I drove around without a radio for many years…eventually, I put one in; because, the chicks I dated liked to listen to music when I took them away to Carmel or Napa for the weekend. By the way, the picture above is my first Ferrari used as a model in front of the Golden Gate Bridge for a photographer’s portfolio. The photographer’s name is SRExoticsItsAlex.com. I don’t know if he is still a shooter — this shot was taken in 2008.
Purchasing a new Ferrari is a lot of fun. I picked out the leather and all the options I wanted — do you see the SF shield on the left front pane of my Ferrari F-430 Spyder in the picture above? As I mentioned earlier, that shield is Enzo’s racing logo for Scuderia Ferrari — Team Ferrari. Many Ferrari purists disapprove of that shield on these Ferraris; because, that shield was reserved for 12-cylinder racing Ferraris.
After I discussed my wish-list to the sales consultant at Ferrari, the order goes out to Ferrari factory in Maranello (The Factory). The Ferrari people start building my Ferrari. All Ferraris are hand-made — the engine, the chassis, the body, and the coach-work.
All my Ferraris are red exterior, tan interior, and spyders (convertibles). Also, all my Ferraris are 3-pedals: clutch, brakes, and accelerator.
My father always told me, “you’re first Ferrari must be red.” Well, it turned out all my Ferraris ended up being red.
Once my Ferrari came in, the sales consultant calls me, and I fly to the dealership. The dealership driver picks me up at the airport, and I meet up in the office to discuss the details.
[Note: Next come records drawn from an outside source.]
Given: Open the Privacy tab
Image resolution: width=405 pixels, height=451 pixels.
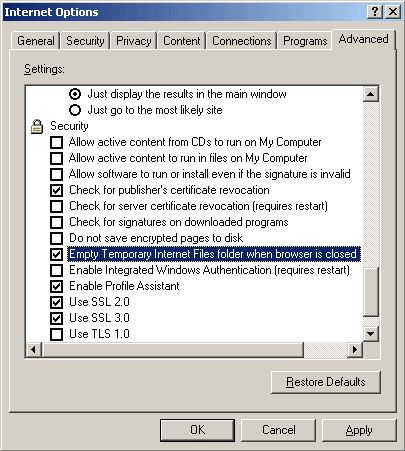Looking at the screenshot, I should coord(134,41).
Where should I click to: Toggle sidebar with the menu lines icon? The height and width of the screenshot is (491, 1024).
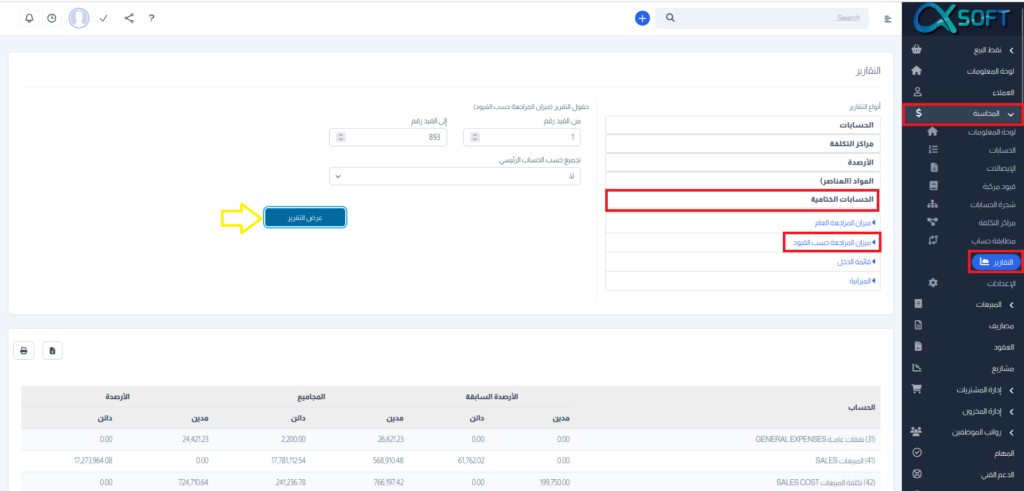[887, 19]
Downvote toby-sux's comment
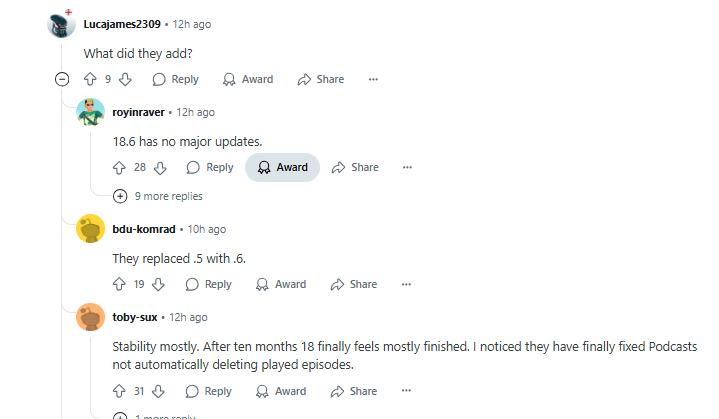 pos(158,391)
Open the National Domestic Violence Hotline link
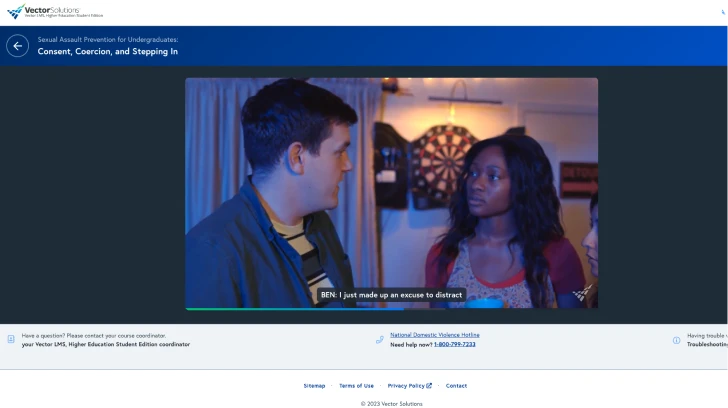Image resolution: width=728 pixels, height=408 pixels. pyautogui.click(x=434, y=335)
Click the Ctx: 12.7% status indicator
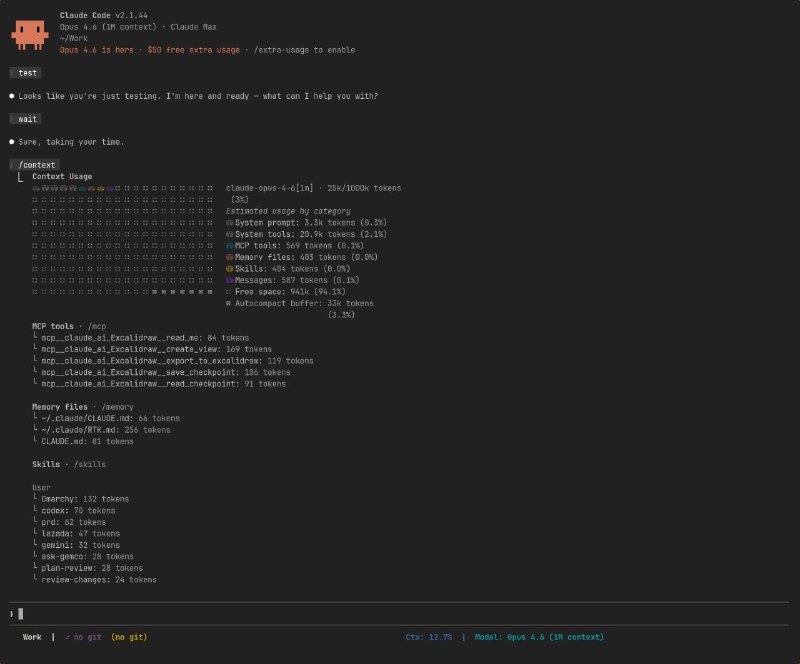The image size is (800, 664). pyautogui.click(x=429, y=637)
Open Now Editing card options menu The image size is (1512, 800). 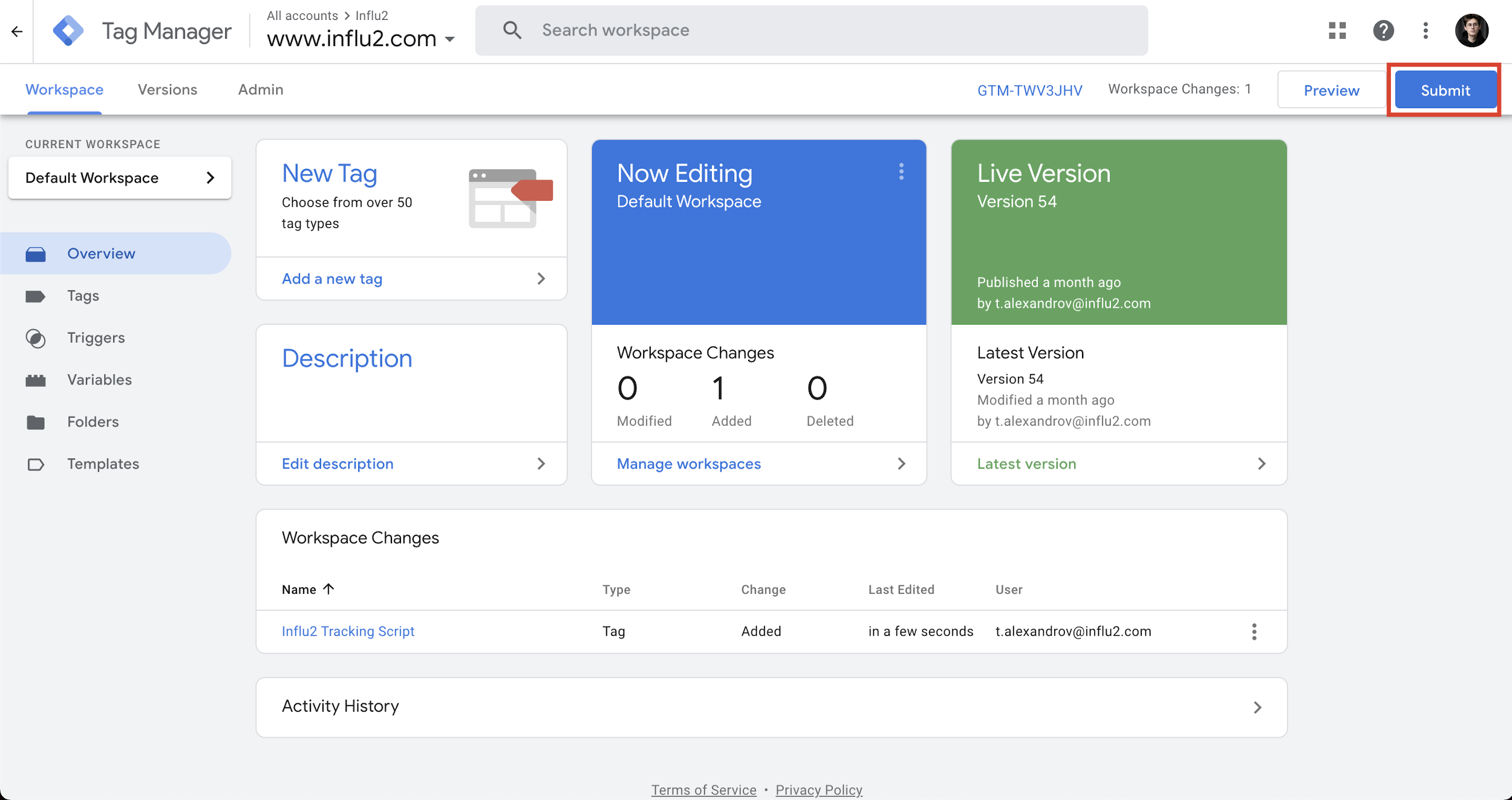tap(901, 172)
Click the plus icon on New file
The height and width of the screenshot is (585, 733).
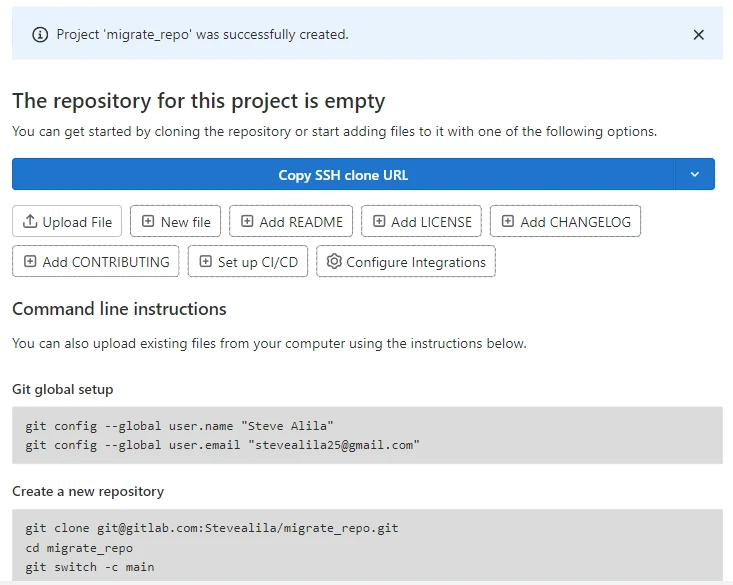coord(148,222)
After I check out my Ferrari, I approve it, make payment, sign the paperwork, get the keys, shake hands with sales consultant, and I drive off the showroom to my paddock (AKA: garage) in San Francisco. I am an English Equestrian Jumper. Horses stay in paddocks; I treat my cars like my horse; hence, my car stays in the paddock.
In the picture, below, I’m at Ferrari Of Seattle, posing next to my recently purchased Ferrari: F430 Spyder — 3-pedal 6-speed of course.
For me, that’s part of the fun…driving from the showroom to my paddock in San Francisco.
If I didn’t want to drive my second new Ferrari to my paddock, the dealership would have transported my it to my paddock.
Presently, I’m in the market for my third new Ferrari; however, my mum and sis recommend that I pick up a Lamborghini instead, because they think I should change it up a bit.
Hmm…I don’t know…I’ve owned Ferraris for over 20 years…though, that Bull sure does look perrty!